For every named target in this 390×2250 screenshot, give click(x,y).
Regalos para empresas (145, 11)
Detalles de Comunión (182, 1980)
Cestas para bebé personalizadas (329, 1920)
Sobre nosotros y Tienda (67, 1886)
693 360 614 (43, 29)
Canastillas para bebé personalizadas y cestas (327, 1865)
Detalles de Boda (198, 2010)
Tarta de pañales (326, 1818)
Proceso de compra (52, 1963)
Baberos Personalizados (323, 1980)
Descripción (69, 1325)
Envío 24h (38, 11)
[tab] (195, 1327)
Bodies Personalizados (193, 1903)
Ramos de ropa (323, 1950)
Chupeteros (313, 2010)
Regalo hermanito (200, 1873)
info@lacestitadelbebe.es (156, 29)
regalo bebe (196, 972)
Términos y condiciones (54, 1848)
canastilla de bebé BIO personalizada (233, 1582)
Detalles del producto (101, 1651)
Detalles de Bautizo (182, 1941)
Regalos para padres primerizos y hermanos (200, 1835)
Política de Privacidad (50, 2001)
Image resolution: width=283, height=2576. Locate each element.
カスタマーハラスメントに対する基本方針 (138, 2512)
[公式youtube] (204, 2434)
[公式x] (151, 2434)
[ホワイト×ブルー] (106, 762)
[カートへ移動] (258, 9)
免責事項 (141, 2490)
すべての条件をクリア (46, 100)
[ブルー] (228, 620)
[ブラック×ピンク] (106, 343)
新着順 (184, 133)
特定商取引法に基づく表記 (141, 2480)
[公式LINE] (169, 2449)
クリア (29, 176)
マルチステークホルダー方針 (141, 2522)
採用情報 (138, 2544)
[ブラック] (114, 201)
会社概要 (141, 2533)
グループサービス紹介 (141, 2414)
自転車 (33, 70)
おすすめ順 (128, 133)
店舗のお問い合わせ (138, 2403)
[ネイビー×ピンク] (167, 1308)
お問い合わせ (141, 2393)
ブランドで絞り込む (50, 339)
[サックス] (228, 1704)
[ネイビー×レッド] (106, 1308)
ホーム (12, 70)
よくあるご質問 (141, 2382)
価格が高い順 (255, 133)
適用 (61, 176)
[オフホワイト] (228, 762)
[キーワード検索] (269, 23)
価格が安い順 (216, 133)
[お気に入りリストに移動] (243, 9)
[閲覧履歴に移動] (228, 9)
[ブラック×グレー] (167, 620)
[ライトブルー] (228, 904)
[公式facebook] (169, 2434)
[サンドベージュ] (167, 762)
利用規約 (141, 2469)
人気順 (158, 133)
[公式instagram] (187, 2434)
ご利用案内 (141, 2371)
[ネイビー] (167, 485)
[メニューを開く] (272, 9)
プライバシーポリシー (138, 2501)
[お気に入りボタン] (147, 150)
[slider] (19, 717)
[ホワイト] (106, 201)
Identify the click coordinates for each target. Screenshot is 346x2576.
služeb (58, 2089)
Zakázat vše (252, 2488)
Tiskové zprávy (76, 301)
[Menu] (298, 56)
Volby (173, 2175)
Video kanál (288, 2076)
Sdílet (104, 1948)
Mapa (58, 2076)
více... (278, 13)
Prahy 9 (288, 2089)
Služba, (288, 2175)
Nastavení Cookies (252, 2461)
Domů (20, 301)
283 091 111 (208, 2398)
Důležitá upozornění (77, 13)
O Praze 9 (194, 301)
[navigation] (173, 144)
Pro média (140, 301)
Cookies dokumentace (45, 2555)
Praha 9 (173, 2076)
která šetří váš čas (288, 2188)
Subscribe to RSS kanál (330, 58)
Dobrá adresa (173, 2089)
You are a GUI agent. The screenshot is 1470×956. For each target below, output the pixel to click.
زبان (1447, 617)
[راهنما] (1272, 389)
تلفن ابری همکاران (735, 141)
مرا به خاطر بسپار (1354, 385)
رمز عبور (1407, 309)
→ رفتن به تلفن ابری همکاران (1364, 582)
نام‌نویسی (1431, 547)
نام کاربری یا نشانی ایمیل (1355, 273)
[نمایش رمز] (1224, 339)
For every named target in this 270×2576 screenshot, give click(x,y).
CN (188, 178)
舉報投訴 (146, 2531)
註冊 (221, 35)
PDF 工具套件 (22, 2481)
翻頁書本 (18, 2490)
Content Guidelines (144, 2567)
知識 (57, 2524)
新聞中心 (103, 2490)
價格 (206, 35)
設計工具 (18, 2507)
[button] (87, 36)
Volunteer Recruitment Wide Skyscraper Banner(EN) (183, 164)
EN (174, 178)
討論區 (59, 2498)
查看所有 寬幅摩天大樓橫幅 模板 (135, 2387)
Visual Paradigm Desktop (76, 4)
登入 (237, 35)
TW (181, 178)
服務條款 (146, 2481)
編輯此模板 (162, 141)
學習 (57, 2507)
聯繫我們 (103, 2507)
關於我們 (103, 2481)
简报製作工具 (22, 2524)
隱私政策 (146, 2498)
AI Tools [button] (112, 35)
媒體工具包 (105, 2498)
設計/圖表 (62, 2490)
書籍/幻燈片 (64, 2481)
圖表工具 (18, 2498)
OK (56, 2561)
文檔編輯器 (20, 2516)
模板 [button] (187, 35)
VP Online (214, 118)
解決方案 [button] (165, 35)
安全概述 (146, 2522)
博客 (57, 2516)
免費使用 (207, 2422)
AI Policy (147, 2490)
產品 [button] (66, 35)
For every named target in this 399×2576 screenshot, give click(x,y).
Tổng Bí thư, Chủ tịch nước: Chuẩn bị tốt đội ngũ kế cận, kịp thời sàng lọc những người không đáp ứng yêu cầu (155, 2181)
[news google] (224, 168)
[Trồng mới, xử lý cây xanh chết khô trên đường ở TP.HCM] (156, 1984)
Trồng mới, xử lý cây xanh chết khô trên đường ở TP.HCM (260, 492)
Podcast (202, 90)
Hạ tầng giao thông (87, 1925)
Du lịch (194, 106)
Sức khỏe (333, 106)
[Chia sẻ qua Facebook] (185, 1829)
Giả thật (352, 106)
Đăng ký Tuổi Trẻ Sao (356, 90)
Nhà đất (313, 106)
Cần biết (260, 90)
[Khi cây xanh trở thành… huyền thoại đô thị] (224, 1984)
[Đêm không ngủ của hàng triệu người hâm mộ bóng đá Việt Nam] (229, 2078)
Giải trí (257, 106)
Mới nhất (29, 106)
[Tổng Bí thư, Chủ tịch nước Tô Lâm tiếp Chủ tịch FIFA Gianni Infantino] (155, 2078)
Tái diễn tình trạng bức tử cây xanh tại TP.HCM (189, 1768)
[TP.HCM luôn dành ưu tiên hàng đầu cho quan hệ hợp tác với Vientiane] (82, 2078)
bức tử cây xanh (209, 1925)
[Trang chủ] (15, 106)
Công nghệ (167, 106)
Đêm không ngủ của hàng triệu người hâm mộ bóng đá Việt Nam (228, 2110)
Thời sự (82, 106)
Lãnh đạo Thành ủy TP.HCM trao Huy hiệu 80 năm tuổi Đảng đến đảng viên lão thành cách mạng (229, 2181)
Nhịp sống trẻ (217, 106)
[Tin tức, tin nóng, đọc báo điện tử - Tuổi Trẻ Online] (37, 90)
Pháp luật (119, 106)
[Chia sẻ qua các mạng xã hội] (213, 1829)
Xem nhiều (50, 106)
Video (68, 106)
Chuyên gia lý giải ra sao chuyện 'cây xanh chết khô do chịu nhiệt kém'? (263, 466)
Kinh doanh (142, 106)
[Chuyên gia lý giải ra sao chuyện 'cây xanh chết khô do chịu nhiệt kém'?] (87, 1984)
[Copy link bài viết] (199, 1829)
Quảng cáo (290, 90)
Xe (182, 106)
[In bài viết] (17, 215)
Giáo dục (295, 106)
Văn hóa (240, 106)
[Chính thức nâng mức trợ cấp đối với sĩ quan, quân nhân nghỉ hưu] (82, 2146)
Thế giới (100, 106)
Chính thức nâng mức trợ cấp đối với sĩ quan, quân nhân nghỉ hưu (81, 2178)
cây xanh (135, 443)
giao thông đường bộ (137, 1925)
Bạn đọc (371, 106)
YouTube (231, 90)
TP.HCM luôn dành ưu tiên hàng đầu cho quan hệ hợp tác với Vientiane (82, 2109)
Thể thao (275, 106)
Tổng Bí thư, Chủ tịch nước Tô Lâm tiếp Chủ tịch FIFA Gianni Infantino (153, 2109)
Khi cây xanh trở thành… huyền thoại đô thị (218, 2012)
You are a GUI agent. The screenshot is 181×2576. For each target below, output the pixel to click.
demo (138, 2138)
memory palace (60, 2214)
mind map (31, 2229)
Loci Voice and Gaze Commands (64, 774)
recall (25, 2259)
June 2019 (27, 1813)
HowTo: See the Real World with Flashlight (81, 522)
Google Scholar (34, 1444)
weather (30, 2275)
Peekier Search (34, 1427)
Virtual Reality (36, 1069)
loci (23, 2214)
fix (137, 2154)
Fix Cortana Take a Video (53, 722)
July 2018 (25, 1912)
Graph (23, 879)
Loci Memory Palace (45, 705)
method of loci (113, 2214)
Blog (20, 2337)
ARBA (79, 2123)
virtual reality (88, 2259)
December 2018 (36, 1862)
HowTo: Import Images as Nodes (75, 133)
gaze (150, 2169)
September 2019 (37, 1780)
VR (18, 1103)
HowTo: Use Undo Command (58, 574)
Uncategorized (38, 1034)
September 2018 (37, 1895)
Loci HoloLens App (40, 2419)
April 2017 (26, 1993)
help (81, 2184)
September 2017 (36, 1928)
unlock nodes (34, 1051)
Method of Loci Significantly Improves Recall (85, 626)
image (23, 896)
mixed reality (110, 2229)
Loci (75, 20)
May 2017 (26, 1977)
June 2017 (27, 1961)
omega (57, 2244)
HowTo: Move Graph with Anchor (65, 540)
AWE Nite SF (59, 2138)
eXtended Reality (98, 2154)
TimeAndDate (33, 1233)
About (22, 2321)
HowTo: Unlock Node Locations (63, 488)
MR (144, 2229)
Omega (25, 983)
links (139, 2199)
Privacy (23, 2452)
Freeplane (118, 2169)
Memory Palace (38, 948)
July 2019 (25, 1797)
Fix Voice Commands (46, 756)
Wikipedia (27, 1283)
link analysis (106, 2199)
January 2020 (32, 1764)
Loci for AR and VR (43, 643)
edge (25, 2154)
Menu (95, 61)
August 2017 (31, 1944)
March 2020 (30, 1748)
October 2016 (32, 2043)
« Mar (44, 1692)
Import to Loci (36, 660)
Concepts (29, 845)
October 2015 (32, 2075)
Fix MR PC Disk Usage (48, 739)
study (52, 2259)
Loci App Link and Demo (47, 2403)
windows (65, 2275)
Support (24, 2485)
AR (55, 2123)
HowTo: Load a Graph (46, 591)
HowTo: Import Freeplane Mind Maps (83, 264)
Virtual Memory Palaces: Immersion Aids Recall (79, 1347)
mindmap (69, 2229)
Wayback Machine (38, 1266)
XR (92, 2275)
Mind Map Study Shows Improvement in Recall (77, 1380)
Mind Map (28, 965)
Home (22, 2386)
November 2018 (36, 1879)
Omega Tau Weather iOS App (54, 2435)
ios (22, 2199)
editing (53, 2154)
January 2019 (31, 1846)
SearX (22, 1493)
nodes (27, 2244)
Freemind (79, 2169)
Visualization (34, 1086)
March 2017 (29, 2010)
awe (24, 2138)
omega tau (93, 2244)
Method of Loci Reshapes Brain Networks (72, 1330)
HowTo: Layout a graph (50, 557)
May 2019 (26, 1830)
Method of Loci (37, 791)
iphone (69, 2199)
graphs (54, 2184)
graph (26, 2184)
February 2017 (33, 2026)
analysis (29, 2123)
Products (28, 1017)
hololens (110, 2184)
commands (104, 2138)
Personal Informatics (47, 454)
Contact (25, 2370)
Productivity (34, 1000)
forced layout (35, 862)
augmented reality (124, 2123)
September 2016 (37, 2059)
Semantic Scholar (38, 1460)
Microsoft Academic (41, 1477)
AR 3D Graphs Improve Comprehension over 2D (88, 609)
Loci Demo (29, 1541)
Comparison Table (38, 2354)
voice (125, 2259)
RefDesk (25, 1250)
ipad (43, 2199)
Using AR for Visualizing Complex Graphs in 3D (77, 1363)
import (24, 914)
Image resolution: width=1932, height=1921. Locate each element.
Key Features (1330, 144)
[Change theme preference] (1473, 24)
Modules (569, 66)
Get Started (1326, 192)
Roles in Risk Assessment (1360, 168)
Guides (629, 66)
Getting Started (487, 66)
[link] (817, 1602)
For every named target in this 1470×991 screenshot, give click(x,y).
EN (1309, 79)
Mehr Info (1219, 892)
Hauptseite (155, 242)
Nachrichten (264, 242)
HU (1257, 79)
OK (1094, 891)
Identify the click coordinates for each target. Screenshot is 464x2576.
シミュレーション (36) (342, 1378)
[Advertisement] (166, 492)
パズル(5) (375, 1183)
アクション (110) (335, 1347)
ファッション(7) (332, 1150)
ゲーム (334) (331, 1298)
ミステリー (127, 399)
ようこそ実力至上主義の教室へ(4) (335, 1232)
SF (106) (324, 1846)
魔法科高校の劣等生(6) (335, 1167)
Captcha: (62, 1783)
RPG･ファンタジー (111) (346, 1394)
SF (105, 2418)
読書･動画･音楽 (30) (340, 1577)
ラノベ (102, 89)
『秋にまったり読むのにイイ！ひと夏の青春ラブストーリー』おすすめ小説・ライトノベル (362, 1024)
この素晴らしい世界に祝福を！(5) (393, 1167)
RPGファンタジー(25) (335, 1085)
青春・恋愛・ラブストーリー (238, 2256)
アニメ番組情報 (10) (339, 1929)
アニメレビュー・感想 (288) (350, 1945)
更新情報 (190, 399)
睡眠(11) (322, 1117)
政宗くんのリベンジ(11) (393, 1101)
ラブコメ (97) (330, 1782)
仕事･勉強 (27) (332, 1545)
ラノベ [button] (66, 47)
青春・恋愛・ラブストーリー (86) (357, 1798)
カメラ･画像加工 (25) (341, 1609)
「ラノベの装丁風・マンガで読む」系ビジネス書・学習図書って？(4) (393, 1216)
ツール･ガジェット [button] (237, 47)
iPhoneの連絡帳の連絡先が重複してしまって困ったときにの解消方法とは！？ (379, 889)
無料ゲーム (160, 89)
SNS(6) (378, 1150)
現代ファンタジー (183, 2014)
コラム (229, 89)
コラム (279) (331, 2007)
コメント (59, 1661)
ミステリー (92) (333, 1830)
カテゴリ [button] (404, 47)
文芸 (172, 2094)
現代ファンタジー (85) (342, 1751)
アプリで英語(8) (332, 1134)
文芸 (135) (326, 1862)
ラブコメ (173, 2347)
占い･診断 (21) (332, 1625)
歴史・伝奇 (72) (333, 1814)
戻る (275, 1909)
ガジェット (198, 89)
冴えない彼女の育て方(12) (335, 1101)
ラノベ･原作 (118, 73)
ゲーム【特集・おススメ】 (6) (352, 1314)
# # # # #
▸ **PROBLEM STATEMENT**:
Which of the lines in the listing above include "FIFA"? Report each of them.

▸ **RESULT**:
[Tổng Bí thư, Chủ tịch nước Tô Lâm tiếp Chủ tịch FIFA Gianni Infantino] (155, 2078)
Tổng Bí thư, Chủ tịch nước Tô Lâm tiếp Chủ tịch FIFA Gianni Infantino (153, 2109)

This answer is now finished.